Work to do >> Copy out each line below that contains the string "icon". Case counts.

***** Given records

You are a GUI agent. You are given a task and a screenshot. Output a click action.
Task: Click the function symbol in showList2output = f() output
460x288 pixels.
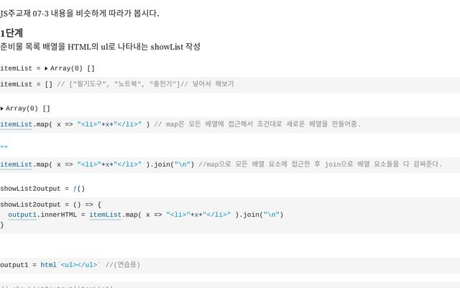(75, 189)
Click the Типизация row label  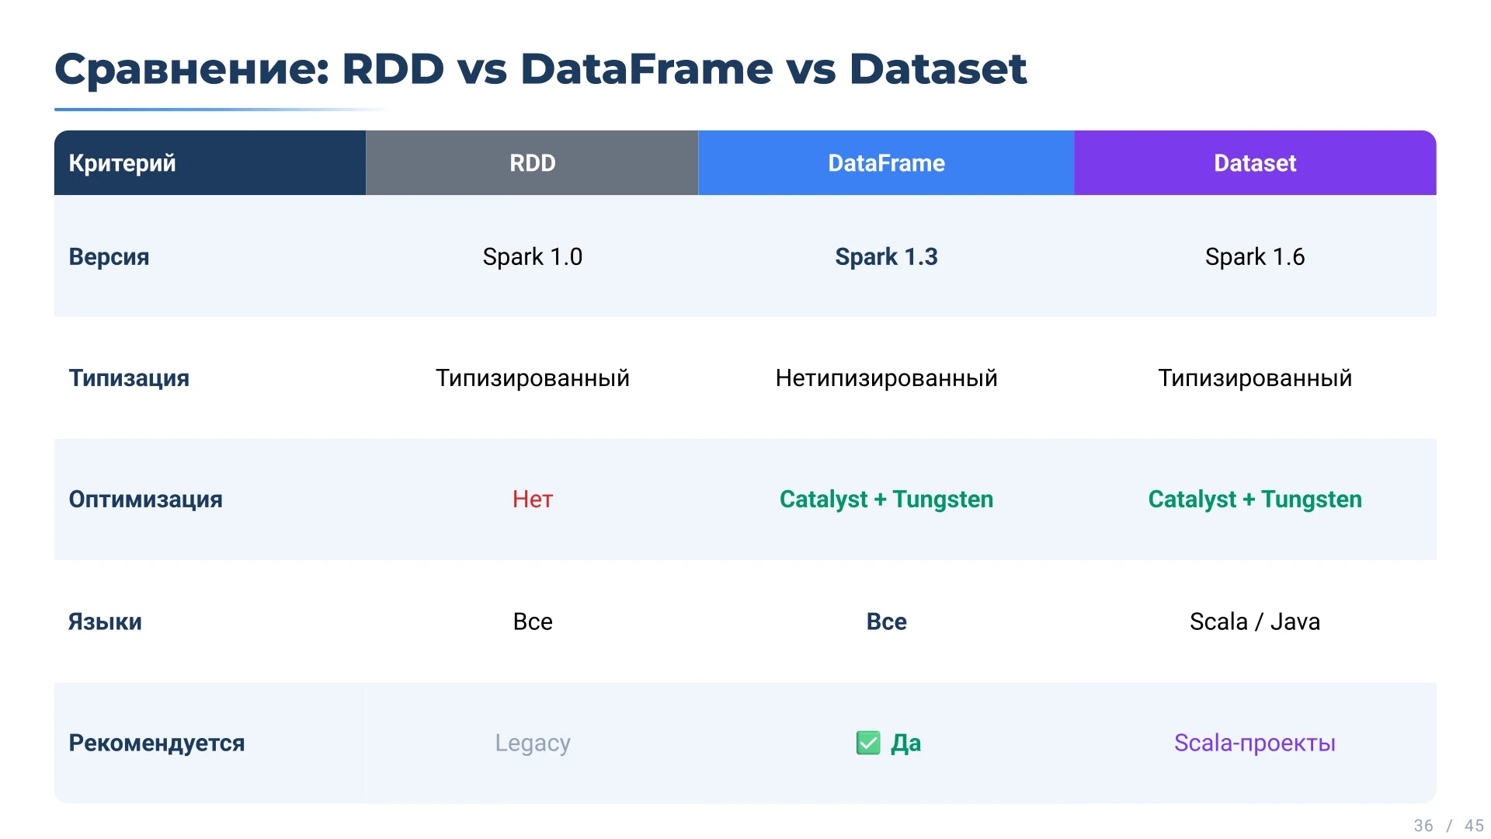pyautogui.click(x=129, y=378)
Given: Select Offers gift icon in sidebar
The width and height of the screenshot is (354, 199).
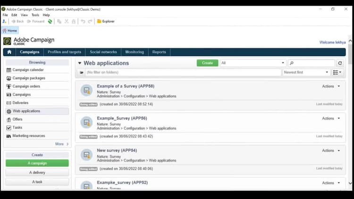Looking at the screenshot, I should pyautogui.click(x=9, y=120).
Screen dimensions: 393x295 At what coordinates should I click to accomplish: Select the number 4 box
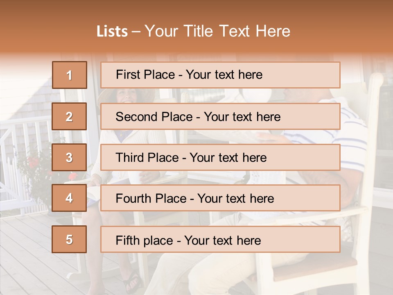[70, 198]
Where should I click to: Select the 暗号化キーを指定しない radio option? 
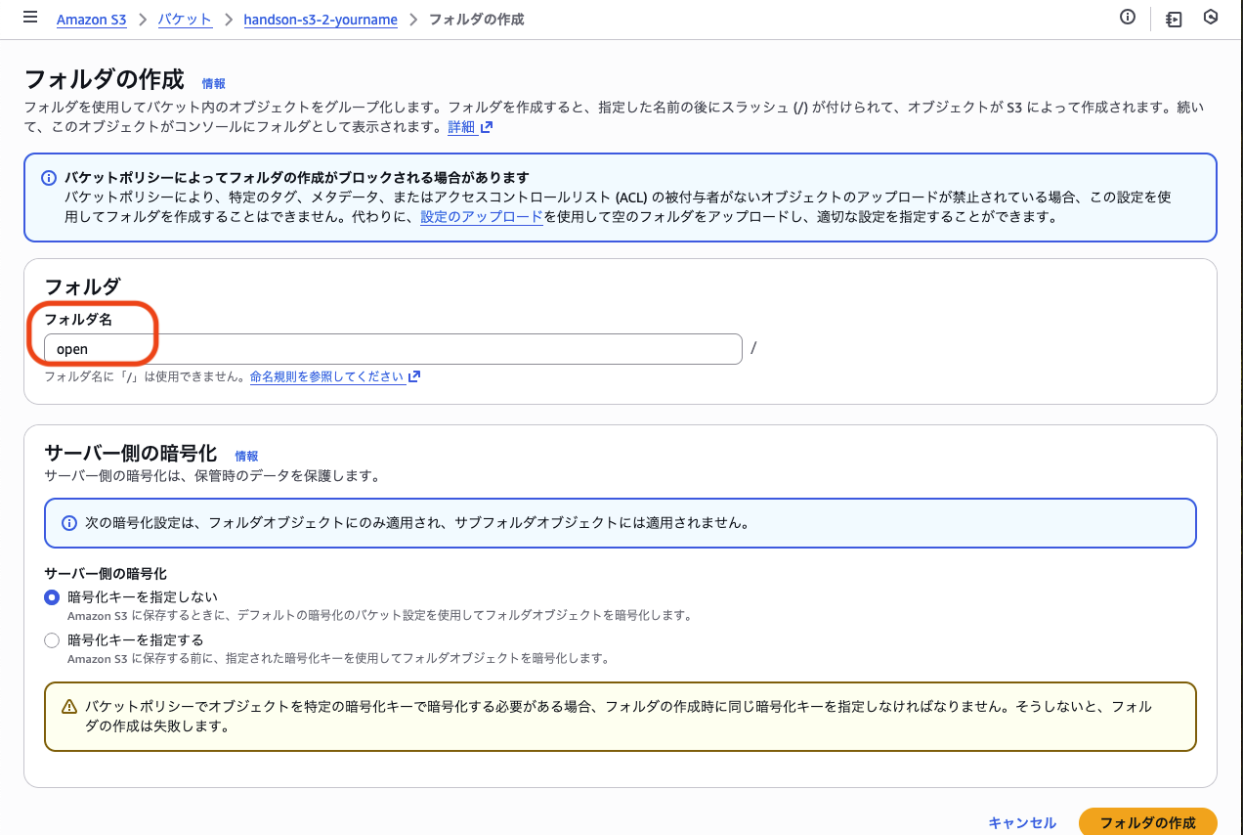[x=51, y=597]
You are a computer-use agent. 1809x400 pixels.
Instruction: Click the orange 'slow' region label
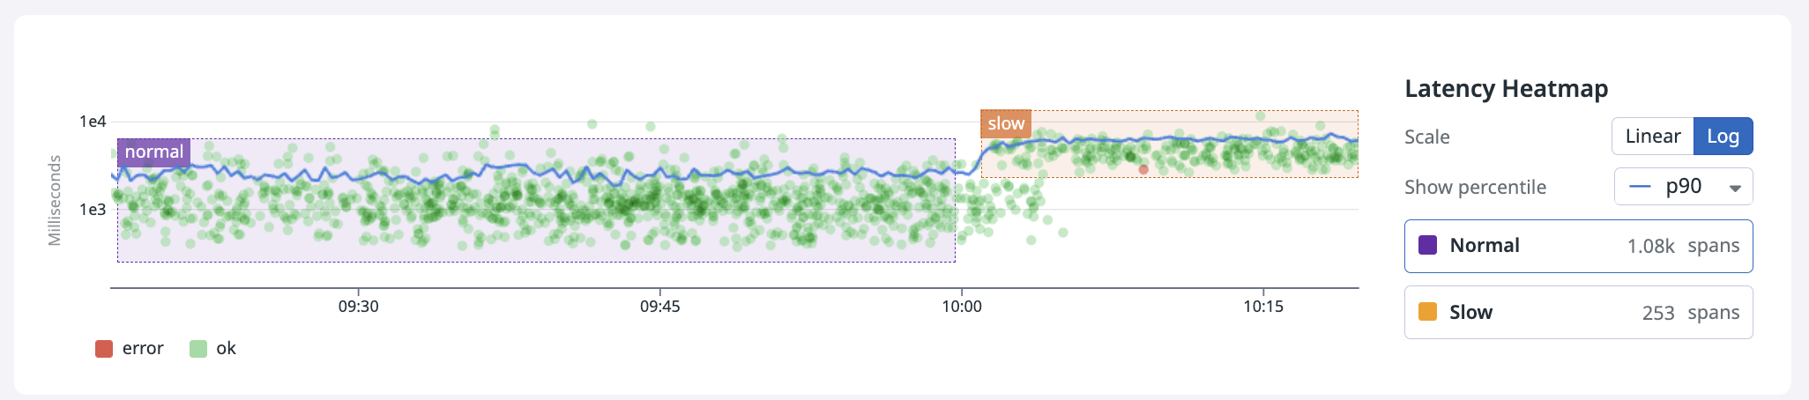1006,123
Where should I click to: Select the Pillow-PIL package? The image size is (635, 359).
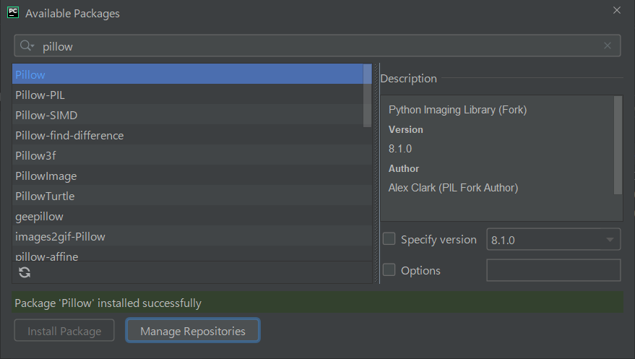[188, 95]
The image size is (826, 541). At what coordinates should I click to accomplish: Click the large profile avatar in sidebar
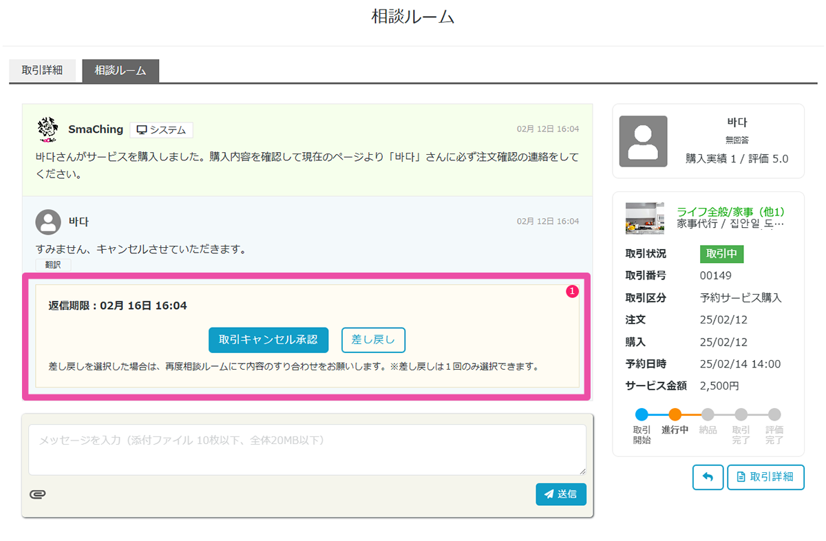[x=643, y=141]

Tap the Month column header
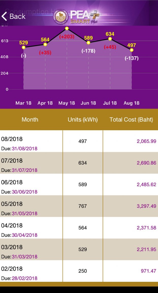tap(30, 120)
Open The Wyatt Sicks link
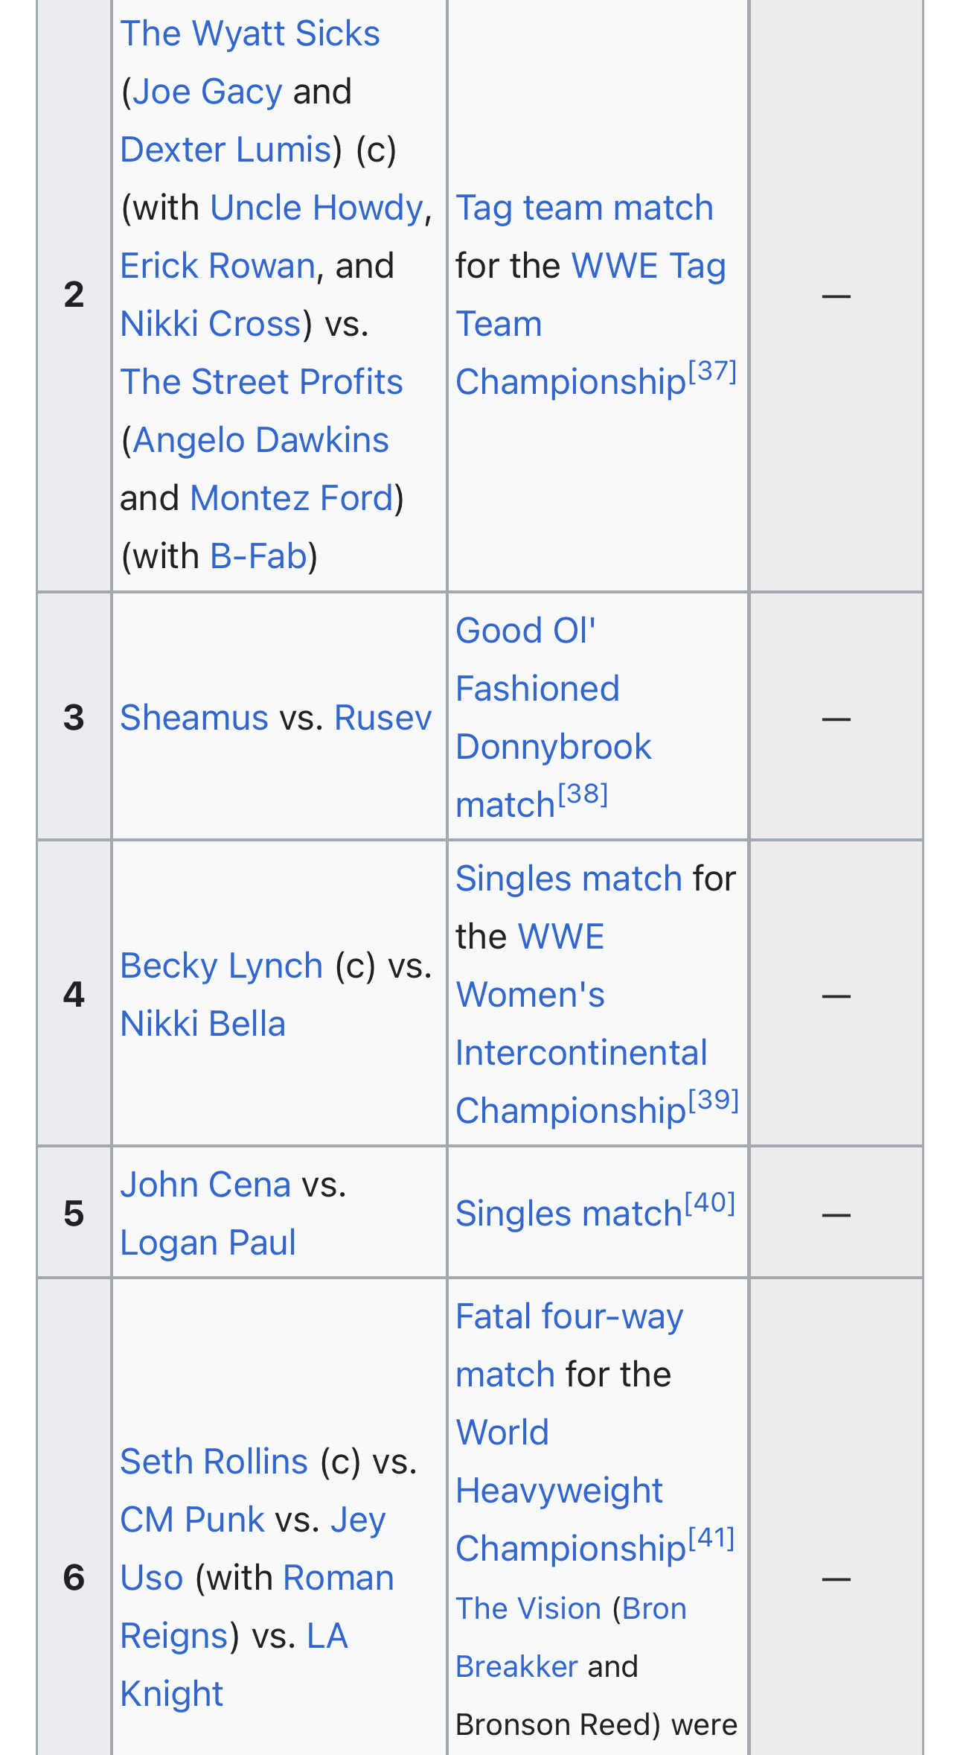Screen dimensions: 960x1755 pyautogui.click(x=250, y=34)
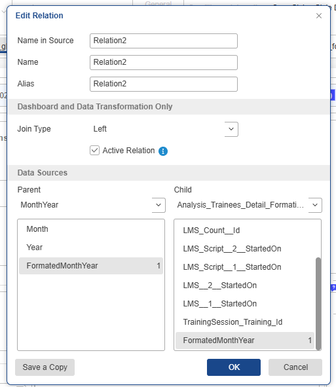Select FormatedMonthYear in the Child list
Image resolution: width=336 pixels, height=387 pixels.
245,341
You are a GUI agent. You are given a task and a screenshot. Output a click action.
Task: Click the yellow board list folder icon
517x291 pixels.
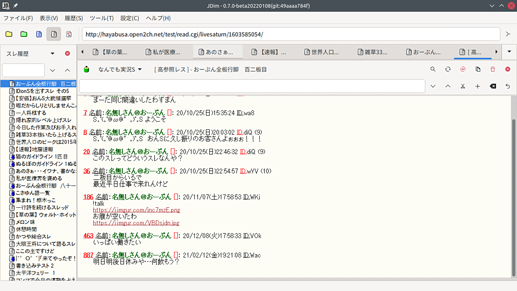[x=9, y=34]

**********

Answer to this exercise >>
Given: Select Offers gift icon in sidebar
Task: Click the yellow board list folder icon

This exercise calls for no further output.